Our weather will be mostly uneventful today but south winds will be increasing in the 15 to 30 mph range this afternoon as pressure falls occur east of the Rockies as a major upper level system moves closer to the Pacific Northwest during the next 24 hours. This means a good chance of storms will occur Sunday across Eastern OK.
Friday and Saturday very strong southerly surface flow will advect low level moisture from the Gulf into the southern and central plains. This will result in clouds for most of the Friday and Saturday period with wind speeds that may reach advisory levels during this period. Despite the increase in humidity, the fire danger will be elevated today through Saturday due to the increase of gusty south winds combined with the continued drying of vegetation across the state.
The main upper level trough will induce a surface area of low pressure across the northern high plains that will eventually move into Minnesota Sunday morning. A surface cold front will extend southward across Eastern Kansas and Western OK Saturday afternoon before the front moves eastward Sunday morning. A few of the earlier runs of both the NAM and GFS indicated a secondary surface low could form on the boundary Saturday evening across Northwestern OK. This may act to allow for a backing of surface winds into the boundary for a short window Saturday evening and would promote a small window for super cell thunderstorm development. The data this morning is not as bullish on this secondary low along the boundary. The main upper air profile combined with the flow being parallel to the surface boundary should quickly allow storms to become linear (squall line type feature) and move eastward across the state Sunday evening.
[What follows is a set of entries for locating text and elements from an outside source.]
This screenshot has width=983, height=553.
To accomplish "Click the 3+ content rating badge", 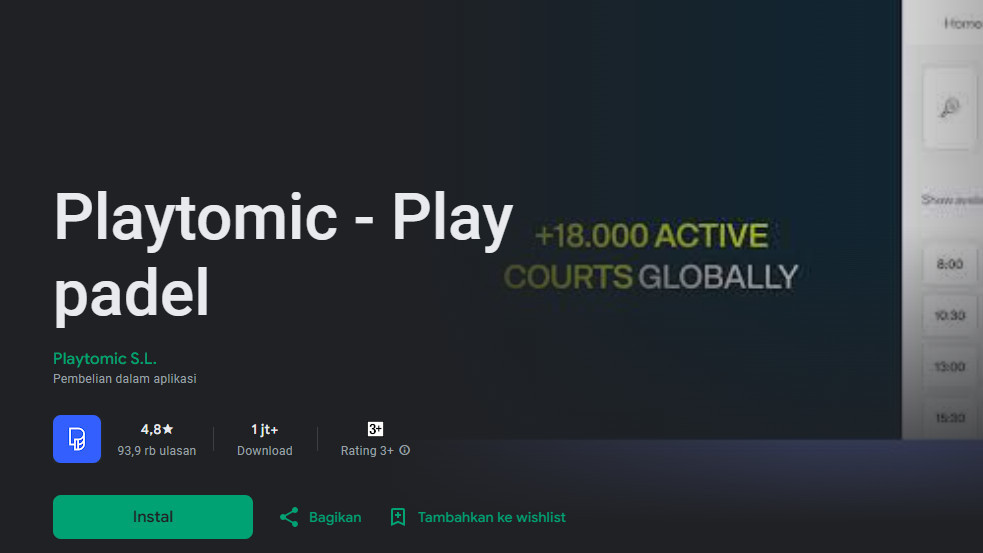I will [x=375, y=429].
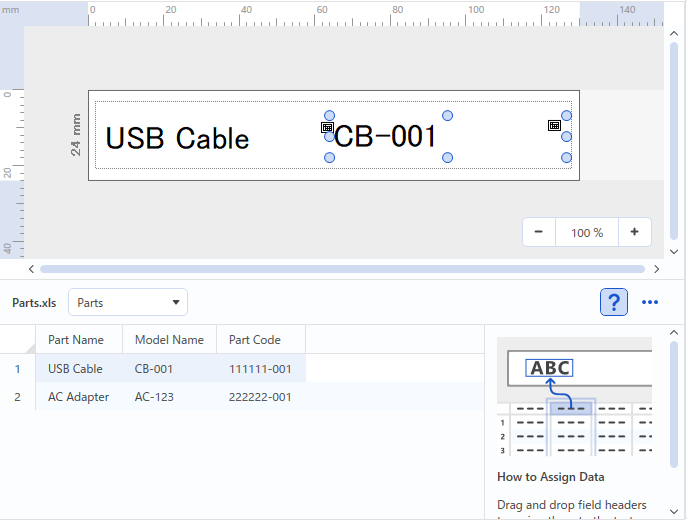Click the zoom in plus button
The width and height of the screenshot is (687, 520).
634,232
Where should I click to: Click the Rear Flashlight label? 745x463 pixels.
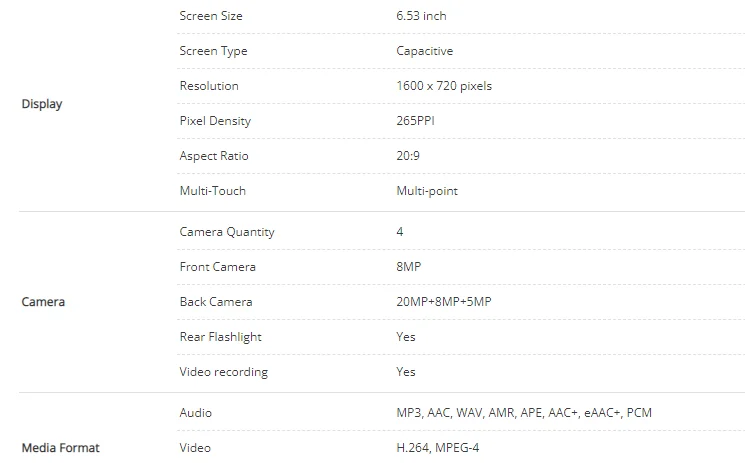coord(220,337)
The surface instability Sunday will be limited across Eastern OK but a few storms could become severe. Almost all available guidance suggest the front will clear the area Sunday late into pre-dawn Monday as much colder air spreads across the state. This would result in Sunday morning temps in the mid-60s falling into the upper 40s by late Sunday evening. Mondays temps would start in the lower 30s and stay in the upper 40s with thickness values and 850 temps supporting a chilly afternoon.
Most of the model data is fairly progressive with the trough and surface boundary meaning the precipitation would be east of the state by early Monday morning. The only exception is yesterday's run of the extension of the NAM (DGEX) which slows down the trough, drops colder air in the 850mb level across Northern OK, and keeps moisture in this area until Monday afternoon. This would create winter precipitation across SE Kansas and northeastern OK. This is the only model data suggesting the potential for the column of cold air to deepen as moisture remains near the area. Therefore I will make no mention of this long shot scenario, but of course, will watch the data and observations closely for course corrections for the Monday forecast.
The EURO and GFS both suggests the potential for another system approaching by the end of next week with another good chance for rain. Stay tuned!
Our official high temp from Tulsa International was 66 recorded at 3:09pm.
The daily average high for today is 65 with the low of 43. Daily records include 85 from 2005 and 16 from 1991.
Precipitation for the year remains at 26.68" which is -9.66 below the average precip for the year to date.